Start of Available records

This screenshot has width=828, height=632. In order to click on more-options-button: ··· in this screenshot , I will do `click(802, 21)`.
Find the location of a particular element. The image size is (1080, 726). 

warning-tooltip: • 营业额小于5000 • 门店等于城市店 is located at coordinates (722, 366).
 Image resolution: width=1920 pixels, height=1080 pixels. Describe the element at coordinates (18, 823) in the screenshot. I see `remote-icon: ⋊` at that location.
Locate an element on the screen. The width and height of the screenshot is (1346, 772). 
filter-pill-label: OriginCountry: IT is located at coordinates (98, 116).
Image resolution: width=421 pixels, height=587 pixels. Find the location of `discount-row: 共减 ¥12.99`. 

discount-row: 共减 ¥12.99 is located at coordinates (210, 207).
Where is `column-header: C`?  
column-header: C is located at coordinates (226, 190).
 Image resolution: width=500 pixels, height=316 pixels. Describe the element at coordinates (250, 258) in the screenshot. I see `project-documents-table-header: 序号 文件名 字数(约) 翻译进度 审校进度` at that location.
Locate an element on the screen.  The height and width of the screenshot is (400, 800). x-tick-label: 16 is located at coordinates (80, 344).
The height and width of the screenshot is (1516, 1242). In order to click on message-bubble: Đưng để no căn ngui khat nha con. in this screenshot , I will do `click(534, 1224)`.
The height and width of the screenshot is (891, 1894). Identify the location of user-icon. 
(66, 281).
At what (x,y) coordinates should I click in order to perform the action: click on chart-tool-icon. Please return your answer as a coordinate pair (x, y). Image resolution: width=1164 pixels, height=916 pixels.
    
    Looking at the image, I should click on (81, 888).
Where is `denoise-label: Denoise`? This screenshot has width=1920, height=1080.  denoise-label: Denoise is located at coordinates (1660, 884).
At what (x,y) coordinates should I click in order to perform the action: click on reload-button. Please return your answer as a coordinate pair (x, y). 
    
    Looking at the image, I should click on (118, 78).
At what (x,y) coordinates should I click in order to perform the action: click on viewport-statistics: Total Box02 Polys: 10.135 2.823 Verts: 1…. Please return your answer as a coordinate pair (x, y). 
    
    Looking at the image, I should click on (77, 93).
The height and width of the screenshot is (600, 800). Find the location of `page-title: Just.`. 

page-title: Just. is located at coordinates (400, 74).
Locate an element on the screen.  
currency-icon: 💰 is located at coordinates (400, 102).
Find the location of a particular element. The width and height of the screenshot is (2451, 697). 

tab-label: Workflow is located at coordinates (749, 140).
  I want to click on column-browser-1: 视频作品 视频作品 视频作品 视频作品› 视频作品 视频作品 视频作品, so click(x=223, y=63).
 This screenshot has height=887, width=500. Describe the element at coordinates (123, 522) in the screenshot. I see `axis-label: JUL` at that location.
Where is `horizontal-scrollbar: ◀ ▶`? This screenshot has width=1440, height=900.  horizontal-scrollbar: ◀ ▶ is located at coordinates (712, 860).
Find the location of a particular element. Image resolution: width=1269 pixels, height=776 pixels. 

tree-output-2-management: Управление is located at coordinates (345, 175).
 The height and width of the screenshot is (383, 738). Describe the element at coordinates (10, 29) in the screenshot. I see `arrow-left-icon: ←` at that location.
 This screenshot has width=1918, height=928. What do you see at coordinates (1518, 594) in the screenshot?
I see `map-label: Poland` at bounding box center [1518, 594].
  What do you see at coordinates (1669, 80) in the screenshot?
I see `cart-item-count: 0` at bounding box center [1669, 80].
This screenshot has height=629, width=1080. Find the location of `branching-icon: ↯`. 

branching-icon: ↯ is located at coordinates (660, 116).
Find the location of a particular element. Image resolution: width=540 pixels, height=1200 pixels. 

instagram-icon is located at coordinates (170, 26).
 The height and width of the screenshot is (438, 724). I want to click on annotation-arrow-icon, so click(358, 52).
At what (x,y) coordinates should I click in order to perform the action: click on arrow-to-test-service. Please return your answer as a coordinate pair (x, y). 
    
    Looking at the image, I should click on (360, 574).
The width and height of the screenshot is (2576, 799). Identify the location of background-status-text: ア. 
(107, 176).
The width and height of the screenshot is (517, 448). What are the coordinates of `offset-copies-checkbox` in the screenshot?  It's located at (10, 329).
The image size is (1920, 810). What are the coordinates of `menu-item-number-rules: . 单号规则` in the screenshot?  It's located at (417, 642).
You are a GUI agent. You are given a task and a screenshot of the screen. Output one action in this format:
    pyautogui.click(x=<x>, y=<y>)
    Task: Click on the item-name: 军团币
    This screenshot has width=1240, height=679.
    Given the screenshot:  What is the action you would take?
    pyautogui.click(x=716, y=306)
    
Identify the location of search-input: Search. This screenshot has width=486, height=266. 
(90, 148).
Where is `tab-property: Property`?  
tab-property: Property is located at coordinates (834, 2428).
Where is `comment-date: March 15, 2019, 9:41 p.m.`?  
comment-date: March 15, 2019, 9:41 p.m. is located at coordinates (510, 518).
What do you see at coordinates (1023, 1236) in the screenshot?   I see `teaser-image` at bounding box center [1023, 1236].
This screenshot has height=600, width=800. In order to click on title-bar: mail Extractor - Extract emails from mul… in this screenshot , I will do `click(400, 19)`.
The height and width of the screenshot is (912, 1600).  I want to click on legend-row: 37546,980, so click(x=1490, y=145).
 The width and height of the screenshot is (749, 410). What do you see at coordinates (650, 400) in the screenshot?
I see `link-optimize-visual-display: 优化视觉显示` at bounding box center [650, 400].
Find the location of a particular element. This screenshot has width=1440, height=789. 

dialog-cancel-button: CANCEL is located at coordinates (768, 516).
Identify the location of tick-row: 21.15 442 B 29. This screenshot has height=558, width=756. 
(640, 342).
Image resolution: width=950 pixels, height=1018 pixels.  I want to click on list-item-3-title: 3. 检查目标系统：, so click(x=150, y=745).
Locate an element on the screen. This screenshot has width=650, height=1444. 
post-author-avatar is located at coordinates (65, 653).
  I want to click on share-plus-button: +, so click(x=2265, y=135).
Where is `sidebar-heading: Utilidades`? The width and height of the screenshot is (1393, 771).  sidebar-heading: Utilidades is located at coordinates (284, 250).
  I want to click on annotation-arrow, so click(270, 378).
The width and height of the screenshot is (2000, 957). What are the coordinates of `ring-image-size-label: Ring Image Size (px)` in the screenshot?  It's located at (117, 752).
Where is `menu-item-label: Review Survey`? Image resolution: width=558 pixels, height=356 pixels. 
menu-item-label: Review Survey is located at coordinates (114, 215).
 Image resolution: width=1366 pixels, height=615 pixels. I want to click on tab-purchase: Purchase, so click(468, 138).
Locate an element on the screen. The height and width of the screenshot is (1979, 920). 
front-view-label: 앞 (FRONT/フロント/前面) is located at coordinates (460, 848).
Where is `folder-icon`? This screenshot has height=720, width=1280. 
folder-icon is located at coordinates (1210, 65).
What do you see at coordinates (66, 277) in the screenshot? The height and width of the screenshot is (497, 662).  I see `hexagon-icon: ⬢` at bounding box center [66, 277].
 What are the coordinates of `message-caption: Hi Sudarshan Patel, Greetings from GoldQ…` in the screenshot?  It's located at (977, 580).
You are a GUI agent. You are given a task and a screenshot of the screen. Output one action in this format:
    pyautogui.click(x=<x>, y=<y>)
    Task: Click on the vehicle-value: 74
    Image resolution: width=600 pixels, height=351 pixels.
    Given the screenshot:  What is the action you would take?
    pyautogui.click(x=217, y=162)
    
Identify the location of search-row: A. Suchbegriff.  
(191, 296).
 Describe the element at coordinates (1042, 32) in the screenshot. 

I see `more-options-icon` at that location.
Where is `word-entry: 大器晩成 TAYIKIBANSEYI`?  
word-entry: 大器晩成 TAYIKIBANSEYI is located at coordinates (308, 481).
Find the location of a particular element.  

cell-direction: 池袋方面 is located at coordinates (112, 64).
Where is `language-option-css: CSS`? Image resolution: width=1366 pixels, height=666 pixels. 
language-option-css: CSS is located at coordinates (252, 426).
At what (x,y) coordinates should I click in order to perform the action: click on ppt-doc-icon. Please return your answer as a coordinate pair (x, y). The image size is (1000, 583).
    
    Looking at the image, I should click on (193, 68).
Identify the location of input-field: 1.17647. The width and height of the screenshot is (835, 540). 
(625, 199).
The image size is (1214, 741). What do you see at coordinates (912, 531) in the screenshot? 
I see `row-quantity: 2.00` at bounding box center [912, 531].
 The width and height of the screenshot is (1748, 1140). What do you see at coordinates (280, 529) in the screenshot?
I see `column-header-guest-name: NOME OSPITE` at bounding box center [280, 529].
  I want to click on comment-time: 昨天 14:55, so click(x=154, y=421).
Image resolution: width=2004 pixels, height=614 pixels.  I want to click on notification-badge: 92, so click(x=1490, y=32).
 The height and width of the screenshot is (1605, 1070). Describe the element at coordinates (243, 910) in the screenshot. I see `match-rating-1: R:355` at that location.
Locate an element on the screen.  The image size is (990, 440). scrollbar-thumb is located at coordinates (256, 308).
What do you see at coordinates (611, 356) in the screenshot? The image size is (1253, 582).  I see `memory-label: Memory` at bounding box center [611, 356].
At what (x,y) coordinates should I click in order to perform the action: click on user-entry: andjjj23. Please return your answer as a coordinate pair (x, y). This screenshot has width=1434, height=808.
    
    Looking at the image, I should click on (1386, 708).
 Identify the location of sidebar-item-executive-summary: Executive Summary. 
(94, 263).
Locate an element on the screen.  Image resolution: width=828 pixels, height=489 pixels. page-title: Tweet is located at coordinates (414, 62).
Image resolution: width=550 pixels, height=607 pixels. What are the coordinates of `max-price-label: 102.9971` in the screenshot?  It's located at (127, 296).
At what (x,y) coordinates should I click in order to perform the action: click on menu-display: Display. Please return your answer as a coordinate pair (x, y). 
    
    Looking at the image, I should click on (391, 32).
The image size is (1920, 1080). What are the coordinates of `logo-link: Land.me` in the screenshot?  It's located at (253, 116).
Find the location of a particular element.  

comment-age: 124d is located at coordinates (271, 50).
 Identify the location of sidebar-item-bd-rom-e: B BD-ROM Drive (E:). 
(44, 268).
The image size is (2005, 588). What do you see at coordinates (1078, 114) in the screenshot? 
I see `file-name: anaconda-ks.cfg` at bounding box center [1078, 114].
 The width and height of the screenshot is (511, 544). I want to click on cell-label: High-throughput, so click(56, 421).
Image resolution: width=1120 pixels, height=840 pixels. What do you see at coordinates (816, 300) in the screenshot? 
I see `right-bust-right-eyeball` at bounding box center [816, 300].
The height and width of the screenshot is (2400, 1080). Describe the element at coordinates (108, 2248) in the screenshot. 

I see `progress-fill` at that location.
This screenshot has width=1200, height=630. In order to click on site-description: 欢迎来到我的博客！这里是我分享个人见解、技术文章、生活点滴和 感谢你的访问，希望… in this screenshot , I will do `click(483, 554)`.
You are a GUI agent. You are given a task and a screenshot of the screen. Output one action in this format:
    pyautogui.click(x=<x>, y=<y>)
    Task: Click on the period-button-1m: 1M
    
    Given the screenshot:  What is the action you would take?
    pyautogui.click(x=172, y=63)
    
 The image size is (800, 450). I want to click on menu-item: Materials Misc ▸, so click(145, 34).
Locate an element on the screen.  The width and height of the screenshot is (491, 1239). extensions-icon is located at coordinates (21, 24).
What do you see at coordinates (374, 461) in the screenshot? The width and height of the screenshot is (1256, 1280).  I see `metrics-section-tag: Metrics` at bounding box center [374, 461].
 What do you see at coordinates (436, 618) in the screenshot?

End of Available records

Task item
Filter the listing above down to every line containing the string "Find", and copy those lines. Uppercase and lowercase letters count as different.

Task result
Find the location of a particular element. The image size is (1080, 726). 
Image resolution: width=421 pixels, height=587 pixels. Find the location of `discount-row: 共减 ¥12.99`. 
The height and width of the screenshot is (600, 800). Find the location of `page-title: Just.`. 
Find the location of a particular element. The width and height of the screenshot is (2451, 697). 
Find the location of a particular element. Image resolution: width=1269 pixels, height=776 pixels. 
This screenshot has height=629, width=1080. Find the location of `branching-icon: ↯`. 
Find the location of a particular element. Image resolution: width=540 pixels, height=1200 pixels. 
Find the location of a particular element. This screenshot has width=1440, height=789. 
Find the location of a particular element.  
Find the location of a particular element.  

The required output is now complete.